Price action across major forex markets has been far more uncertain of late. The US dollar (USD) selling trend that has been a feature since the beginning of April is breaking and this is impacting across major pairs. The reason for this chink of light for the dollar bulls comes from the bond markets. However, much needs to happen for this broken downtrend to turn into a recovery.
A sideways range in Treasury yields is finally starting to support USD because soaring inflation expectations have eased.
We still watch for FOMC speakers for clues on when the Fed may look to taper asset purchases
We are watching key support levels on major pairs such as EUR/USD, GBP/USD and AUD/USD
Sideways yields now help to restrict USD selling
The turning point for the USD rally of Q1 came right at the beginning of April when the 10 year Treasury yield lost its upside traction. The reason was that inflation expectations kept on rising. Inflation expectations (as measured by the US 10year Breakeven Inflation rate) had also been rising through Q1, but not as fast as the US 10 year Treasury yield. This helped “real” yields (in other words, bond yields adjusted for inflation) higher, and helped to pull USD higher.
However, since April, with the 10 year yield ranging sideways as inflation continued higher, “real” yields have been falling. Subsequently, this has driven USD to trend lower. In the past few weeks though, as inflation expectations have levelled off, so have “real” yields and the USD selling pressure has begun to ease.
There is no sign yet that real yields will be moving significantly higher once more, but moving sideways they will continue to support USD.
Fed speakers watched for hawkish signals
The Federal Reserve is lagging other major central banks in moving away from the ultra-loose monetary policy. The Bank of Canada, the Bank of England and the Reserve Bank of New Zealand have all begun to shift hawkishly to some degree. This is why we have seen CAD, GBP and to a lesser extent NZD performing well since April.

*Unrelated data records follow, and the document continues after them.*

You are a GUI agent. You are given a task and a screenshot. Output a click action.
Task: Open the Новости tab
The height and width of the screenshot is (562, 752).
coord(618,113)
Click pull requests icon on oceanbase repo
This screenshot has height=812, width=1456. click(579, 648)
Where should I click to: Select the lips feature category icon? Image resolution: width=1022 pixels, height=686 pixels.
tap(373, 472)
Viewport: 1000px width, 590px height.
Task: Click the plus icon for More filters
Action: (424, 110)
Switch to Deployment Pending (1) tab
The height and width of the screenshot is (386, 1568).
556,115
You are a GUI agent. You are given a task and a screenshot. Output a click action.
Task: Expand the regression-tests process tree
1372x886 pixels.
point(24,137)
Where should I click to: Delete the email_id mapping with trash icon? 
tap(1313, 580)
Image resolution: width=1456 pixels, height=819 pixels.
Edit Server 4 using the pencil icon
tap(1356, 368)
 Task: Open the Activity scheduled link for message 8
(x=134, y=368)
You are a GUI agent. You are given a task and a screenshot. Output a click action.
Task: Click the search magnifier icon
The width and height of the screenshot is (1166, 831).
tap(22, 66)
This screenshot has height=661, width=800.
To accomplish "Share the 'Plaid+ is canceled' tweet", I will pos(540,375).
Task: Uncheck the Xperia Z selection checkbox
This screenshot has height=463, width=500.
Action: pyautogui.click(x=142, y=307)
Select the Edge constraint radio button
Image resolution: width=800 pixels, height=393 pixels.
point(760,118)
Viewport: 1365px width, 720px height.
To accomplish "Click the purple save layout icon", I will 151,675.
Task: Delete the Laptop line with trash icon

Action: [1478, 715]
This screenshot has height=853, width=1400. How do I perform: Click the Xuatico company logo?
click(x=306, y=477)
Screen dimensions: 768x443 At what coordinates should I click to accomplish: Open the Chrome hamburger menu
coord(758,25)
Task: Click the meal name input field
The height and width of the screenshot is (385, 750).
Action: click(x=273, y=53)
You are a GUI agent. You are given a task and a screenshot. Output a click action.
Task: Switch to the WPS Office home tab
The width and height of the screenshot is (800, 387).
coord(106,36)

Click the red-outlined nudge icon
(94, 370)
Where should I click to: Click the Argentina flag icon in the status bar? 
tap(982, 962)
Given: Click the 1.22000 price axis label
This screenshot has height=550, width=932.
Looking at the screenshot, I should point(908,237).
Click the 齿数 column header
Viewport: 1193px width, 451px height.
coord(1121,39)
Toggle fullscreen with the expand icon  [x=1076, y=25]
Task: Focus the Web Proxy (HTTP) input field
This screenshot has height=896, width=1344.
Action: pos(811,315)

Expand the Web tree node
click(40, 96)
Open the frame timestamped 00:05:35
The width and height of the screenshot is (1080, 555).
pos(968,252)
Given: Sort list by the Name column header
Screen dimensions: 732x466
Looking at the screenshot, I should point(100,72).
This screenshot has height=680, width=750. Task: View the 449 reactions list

The Eurozone vaccine roll-out and subsequent improvement in economic data have also allowed EUR to perform well.
Meanwhile, we are still looking out for hints of a Fed move. There is an FOMC meeting on 16th June, but it is still likely to be too early for a formal move towards tapering. So we are on the lookout for hints from Fed speakers. Anything from voting members that is an overt sign of a push to discuss tapering could begin to move expectations of a rate hike.
The driver is still likely to be when we see improvements/tightening in the US labor market. However employment is still around -8m jobs below pre-pandemic levels and after Tuesday’s ISM Manufacturing data employment component showed barely any expansion, Friday’s Non-farm Payrolls report may struggle to reflect strong improvement in the labor market. We believe that it is still too early for the Fed to taper, so yields will just continue to move sideways for now.
Levels to watch on EUR/USD, GBP/USD and AUD/USD
In addition, on the charts, we are watching key levels to give us an indication of any building USD recovery.
On EUR/USD, twice in the past four completed sessions, we have seen the uptrend breached. This is being seen again today as the market edged lower in early moves. We are still watching the rising 21 day moving average (at 1.2173) as a basis of support. However, the key support is at 1.2130 and a close below would complete a small top pattern implying a retreat towards 1.2000 again.
On GBP/USD, we see the Relative Strength Index unwinding towards 50 again, but a move below 1.4090 would imply a near term corrective move. This could unwind Cable back towards the 1.4000 breakout support. The long term uptrend is rising around 1.3930 currently.
And finally, AUD/USD which has struggled for traction in recent months and again seems to be rolling over. A move below initial support at 0.7715 would open the multi-month lows again at 0.7675, with a breach of 0.7675 opening the key lows around 0.7530/0.7560.
There are signs of support building for USD. However, for a serious near term recovery to kick in, some key support levels need to be broken on major dollar pairs. Until then, it could be just a ranging market.